Lethal White* by Robert Galbraith
(*Amazon Affiliate Link)
The typical mystery reveals something about a crime in the prologue or first chapter, usually within the first few pages. In book one of the Cormoran Strike series, Cuckoo’s Calling, Rowling follows the formula when a model dies in essentially the first scene (link is to my review). For this novel, however, she shakes things up. In fact, a crime is not mentioned until after page 40. Let’s take a look at an analogy to explain what she’s done.
Analogy
In most series, the relationship between ongoing characters, that is, the characters who are present in all or most of the books, changes and evolves over time. This forms a story arc. Using an analogy, the ongoing story arc of the main characters is like a stream which flows through the novels. The main mystery is what readers came to see, so the stream drifts along in the background while the main mystery plays out on the stream bank in the forefront. The stream is important, however, because it motivates readers to move on to the next novel when the main mystery has wrapped up at the end of each book.

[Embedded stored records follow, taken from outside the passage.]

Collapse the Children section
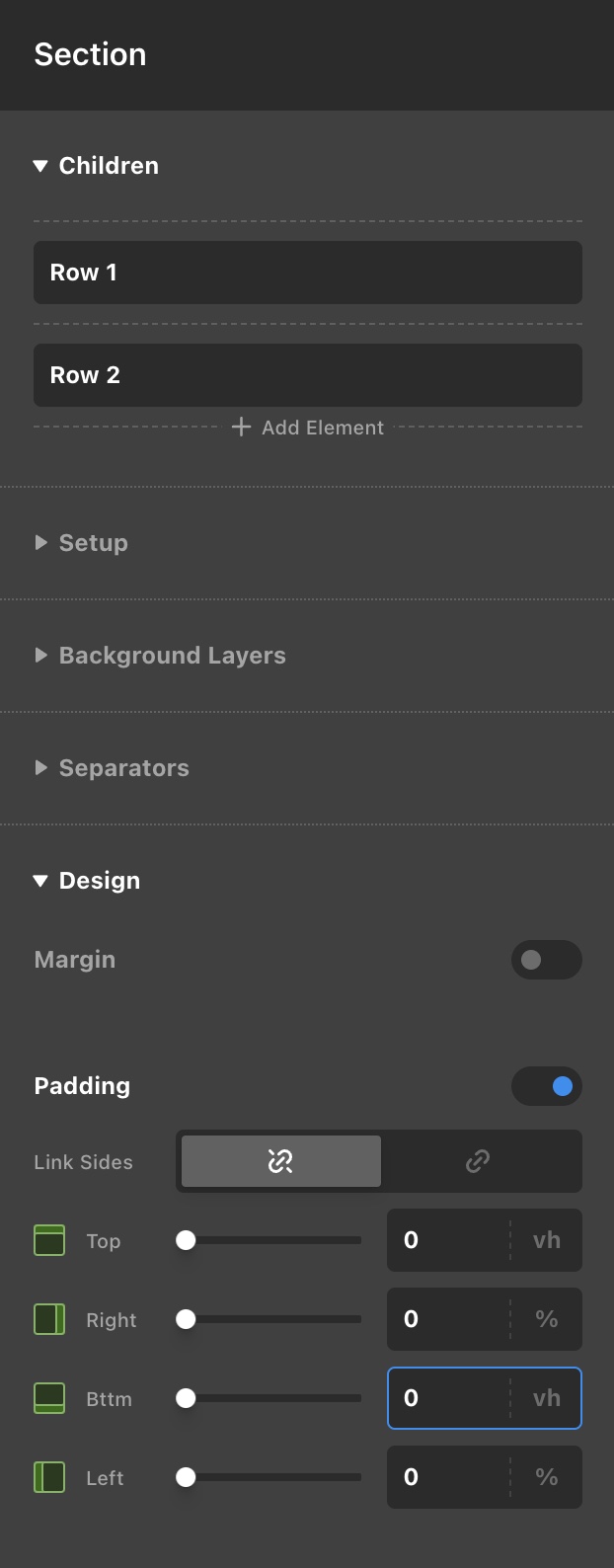This screenshot has width=614, height=1568. coord(40,166)
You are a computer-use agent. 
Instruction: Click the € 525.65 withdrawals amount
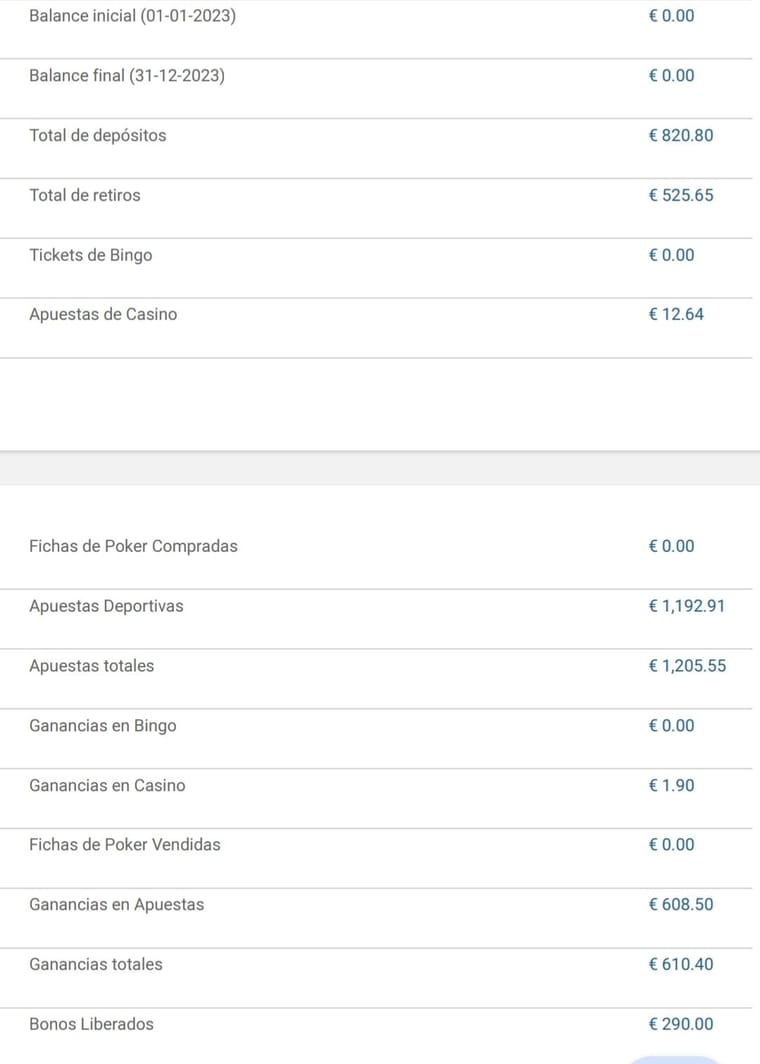coord(681,195)
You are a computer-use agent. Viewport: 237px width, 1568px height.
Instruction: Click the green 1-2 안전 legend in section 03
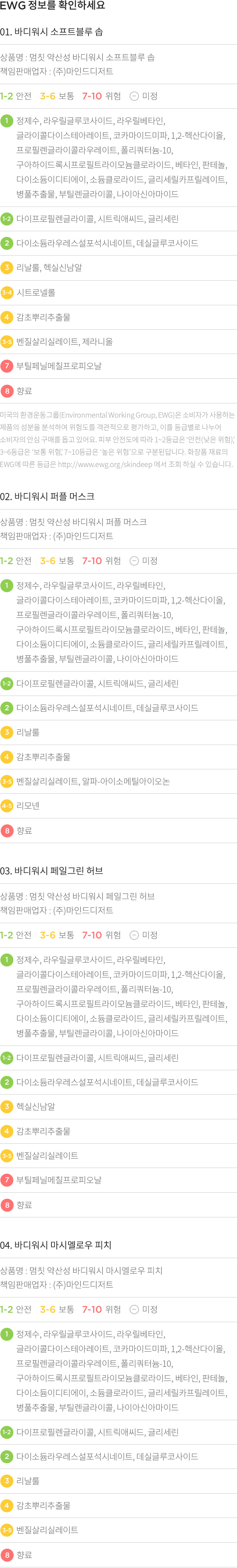coord(16,934)
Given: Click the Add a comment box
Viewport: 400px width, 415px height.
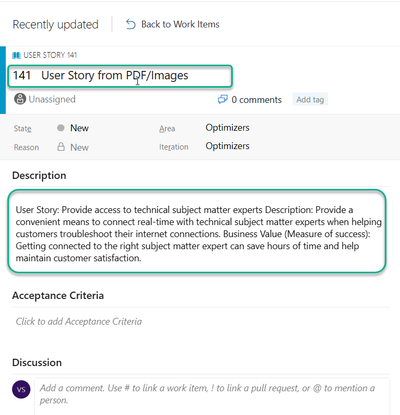Looking at the screenshot, I should [x=212, y=394].
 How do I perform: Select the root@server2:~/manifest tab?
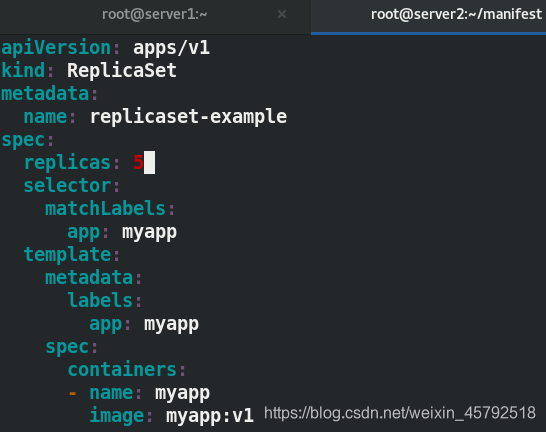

Let’s emphasize: the ongoing story arc is a backdrop, part of the staging.
Public domain photograph by Karen Arnold at PublicDomainPictures.Net
In Lethal White, Rowling points the camera at the story line of the two main characters. In effect, she focuses on the stream.
The two detectives, Robin and Cormoran, have had a mutual attraction that they continue to ignore, which is called the “will they or won’t they?” trope. The prologue of Lethal White features Robin marrying her longtime boyfriend Matthew while pining openly for Cormoran. At her wedding! Nothing dysfunctional about that, is there? The prologue sets the tone for the rest of the novel.

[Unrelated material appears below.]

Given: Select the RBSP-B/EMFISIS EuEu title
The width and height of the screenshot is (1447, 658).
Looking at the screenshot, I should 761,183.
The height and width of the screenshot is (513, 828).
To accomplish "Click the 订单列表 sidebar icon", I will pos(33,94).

Does The Change of Focus Work?
Although I am all for shaking up writing formulas, in this case it hasn’t worked.
When the mystery finally shows up on page 40, it plays out mostly on the far shore. The reader begins to wonder if the series has turned into a poorly-plotted romance. Eventually Rowling brings the crime to front and center, but by then at least some readers have lost interest.
If the “stream” (romance) had turned out to be a gushing torrent with whitewater and waterfalls, then the shake up might have been successful. As it is, the “stream” is barely a drizzle.
Turns out, the main crime is how much I paid for a novel that doesn’t live up to its promise.